From underwater to aerial: a novel multi-scale knowledge distillation approach for coral reef monitoring

arXiv:2502.17883v1h-index: 4
Originality Incremental advance
AI Analysis

This addresses the need for scalable and accurate reef assessments for conservation efforts, representing an incremental improvement by combining existing imaging technologies with AI.

This study tackled the problem of monitoring coral reefs by integrating fine-scale underwater imagery with medium-scale aerial imagery using a multi-scale knowledge distillation approach, achieving an AUC score of 0.9251 for predicting coral morphotypes and habitats.

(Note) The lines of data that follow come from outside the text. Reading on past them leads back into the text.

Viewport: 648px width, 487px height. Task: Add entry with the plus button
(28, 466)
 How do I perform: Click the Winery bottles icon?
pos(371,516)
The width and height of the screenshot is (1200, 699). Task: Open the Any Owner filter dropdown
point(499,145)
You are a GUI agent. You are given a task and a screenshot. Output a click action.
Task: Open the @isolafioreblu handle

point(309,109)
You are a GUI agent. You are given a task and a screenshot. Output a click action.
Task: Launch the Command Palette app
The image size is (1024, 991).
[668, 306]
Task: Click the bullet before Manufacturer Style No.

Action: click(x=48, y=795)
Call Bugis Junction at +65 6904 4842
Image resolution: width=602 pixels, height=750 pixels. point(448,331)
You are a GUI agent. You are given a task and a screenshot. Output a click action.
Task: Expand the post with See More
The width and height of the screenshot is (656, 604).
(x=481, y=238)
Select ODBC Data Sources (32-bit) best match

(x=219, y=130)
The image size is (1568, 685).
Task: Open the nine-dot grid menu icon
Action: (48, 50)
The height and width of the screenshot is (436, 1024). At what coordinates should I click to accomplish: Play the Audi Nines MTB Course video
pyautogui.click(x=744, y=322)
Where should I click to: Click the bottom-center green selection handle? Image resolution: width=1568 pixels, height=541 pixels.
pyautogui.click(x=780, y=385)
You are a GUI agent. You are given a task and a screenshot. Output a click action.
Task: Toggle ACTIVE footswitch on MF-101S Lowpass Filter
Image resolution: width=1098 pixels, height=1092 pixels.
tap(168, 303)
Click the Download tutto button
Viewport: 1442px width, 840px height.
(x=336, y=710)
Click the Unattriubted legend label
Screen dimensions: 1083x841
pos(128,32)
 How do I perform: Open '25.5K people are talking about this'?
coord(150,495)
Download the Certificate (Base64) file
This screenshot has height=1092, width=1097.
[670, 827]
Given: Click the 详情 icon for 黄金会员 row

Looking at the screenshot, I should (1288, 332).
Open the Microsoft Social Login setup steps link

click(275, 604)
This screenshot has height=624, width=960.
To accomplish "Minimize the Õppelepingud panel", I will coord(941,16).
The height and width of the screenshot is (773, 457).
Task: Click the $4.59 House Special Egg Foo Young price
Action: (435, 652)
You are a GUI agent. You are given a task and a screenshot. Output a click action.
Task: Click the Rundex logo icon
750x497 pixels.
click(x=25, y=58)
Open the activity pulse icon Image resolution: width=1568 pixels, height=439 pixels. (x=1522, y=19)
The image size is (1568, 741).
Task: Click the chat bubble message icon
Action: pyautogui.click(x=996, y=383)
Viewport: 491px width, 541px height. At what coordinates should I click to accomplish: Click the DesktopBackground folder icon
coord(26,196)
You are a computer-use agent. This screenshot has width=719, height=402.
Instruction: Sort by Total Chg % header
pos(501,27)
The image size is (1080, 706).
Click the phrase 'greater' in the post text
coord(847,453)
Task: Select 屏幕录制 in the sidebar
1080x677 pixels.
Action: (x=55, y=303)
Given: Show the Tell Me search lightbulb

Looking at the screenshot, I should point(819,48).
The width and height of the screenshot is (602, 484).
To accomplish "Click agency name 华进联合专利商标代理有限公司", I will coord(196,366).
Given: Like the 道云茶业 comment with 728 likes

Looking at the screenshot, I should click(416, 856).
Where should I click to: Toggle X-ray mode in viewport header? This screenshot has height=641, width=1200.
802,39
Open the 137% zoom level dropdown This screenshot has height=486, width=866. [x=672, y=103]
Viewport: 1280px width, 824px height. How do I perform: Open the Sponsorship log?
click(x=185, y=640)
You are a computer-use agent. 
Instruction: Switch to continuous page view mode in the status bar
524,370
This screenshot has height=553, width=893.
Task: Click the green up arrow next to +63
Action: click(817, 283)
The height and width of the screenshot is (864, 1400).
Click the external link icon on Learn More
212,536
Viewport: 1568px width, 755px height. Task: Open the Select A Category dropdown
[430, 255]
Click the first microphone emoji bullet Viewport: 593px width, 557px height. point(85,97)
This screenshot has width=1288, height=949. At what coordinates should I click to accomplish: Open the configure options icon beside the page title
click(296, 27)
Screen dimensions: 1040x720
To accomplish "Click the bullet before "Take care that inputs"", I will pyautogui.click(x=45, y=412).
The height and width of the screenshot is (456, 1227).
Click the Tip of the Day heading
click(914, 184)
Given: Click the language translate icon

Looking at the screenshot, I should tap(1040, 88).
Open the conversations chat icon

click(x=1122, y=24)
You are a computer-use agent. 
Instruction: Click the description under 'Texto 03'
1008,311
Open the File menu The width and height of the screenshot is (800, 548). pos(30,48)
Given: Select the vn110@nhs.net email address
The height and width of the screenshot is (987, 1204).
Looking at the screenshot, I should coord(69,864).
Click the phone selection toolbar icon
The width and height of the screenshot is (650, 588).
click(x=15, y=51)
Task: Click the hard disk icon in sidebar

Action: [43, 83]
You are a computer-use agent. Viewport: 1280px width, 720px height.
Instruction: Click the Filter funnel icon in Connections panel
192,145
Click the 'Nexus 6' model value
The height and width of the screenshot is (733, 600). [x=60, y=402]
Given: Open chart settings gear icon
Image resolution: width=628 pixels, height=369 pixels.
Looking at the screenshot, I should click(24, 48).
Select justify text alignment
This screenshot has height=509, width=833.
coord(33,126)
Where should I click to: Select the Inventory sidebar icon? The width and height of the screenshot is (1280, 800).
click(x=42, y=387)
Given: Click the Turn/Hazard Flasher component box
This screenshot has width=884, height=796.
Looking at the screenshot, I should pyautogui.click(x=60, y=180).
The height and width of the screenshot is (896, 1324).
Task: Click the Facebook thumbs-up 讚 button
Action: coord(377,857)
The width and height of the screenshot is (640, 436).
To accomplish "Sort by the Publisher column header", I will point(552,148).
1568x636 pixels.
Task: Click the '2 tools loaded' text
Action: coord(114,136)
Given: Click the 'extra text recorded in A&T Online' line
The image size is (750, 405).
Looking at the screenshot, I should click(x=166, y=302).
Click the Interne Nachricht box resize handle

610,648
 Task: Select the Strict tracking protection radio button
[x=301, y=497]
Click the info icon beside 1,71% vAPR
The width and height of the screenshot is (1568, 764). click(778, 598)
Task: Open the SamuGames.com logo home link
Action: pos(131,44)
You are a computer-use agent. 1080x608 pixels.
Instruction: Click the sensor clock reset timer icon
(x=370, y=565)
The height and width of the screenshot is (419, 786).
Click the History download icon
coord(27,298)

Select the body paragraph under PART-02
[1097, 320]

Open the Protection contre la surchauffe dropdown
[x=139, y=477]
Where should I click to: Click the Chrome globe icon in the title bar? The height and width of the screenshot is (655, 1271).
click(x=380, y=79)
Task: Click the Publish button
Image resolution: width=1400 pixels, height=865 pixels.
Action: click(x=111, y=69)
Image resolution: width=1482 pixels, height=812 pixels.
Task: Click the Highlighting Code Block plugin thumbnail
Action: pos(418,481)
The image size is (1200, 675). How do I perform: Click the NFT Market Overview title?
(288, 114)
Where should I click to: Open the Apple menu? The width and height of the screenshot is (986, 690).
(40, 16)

Drone-based remote sensing combined with AI-driven methodologies has shown great potential for accurate mapping and monitoring of coral reef ecosystems. This study presents a novel multi-scale approach to coral reef monitoring, integrating fine-scale underwater imagery with medium-scale aerial imagery. Underwater images are captured using an Autonomous Surface Vehicle (ASV), while aerial images are acquired with an aerial drone. A transformer-based deep-learning model is trained on underwater images to detect the presence of 31 classes covering various coral morphotypes, associated fauna, and habitats. These predictions serve as annotations for training a second model applied to aerial images. The transfer of information across scales is achieved through a weighted footprint method that accounts for partial overlaps between underwater image footprints and aerial image tiles. The results show that the multi-scale methodology successfully extends fine-scale classification to larger reef areas, achieving a high degree of accuracy in predicting coral morphotypes and associated habitats. The method showed a strong alignment between underwater-derived annotations and ground truth data, reflected by an AUC (Area Under the Curve) score of 0.9251. This shows that the integration of underwater and aerial imagery, supported by deep-learning models, can facilitate scalable and accurate reef assessments. This study demonstrates the potential of combining multi-scale imaging and AI to facilitate the monitoring and conservation of coral reefs. Our approach leverages the strengths of underwater and aerial imagery, ensuring the precision of fine-scale analysis while extending it to cover a broader reef area.